Biotech Career Profile: Sasha Krol, Alkermes
Sasha Krol, Alkermes
Alkermes is a biopharmaceutical company that develops medicines designed to help people living with complex and difficult-to-treat psychiatric and neurological disorders. Dr. Sasha Krol is a Senior Scientist at Alkermes who uses CRISPR in her work to identify potential drug targets.
Can you summarize your educational background?
I have always been fascinated by science. For college, I attended the University of Cambridge, where I could specialize in science from the outset and work closely with professors and small groups of students. Then, I earned a Ph.D. in Neurobiology at Harvard, studying how the nervous system is wired during development. During my postdoctoral fellowship at MIT, my work focused on the genetics of autism.
How did you become interested in biotech?
I was drawn to the opportunity to work on numerous projects and collaborate with many people working towards a common goal. It is also exciting to work on something that could reach patients and make a real difference in their lives.

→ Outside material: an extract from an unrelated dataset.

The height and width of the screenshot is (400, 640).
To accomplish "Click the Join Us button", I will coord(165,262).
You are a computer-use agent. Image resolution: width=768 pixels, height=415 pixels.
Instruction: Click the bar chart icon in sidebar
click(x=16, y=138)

What does your current position entail?
I use genetic tools like CRISPR to help identify potential drug targets for complex diseases like addiction, schizophrenia, and dementia. We currently lack a comprehensive understanding of the causes of these diseases, and identifying the genes that contribute to them is essential.
Can you describe how CRISPR revolutionized biology research and applied biotechnology?
Deliberately altering an organism’s DNA is an incredibly useful tool. To understand the biological processes in any organism, we must comprehend how its genes function. One of the best ways to determine the function of a specific gene is to observe what happens when its DNA code is altered. Even 15 years ago, it was very difficult to modify the DNA in living organisms. CRISPR technology has made DNA editing easier, faster, and more efficient, enabling its use not just for research but also in medicine. Some diseases have a clearly defined genetic cause; in these cases, using CRISPR gene editing to correct the DNA mutation in the affected cells can correct the underlying cause of the disease. Indeed, a handful of CRISPR-based medicines have been used to treat genetic diseases, and many more are currently in clinical trials.
What do you love about your job?
I love thinking about science, solving problems, and working with other scientists!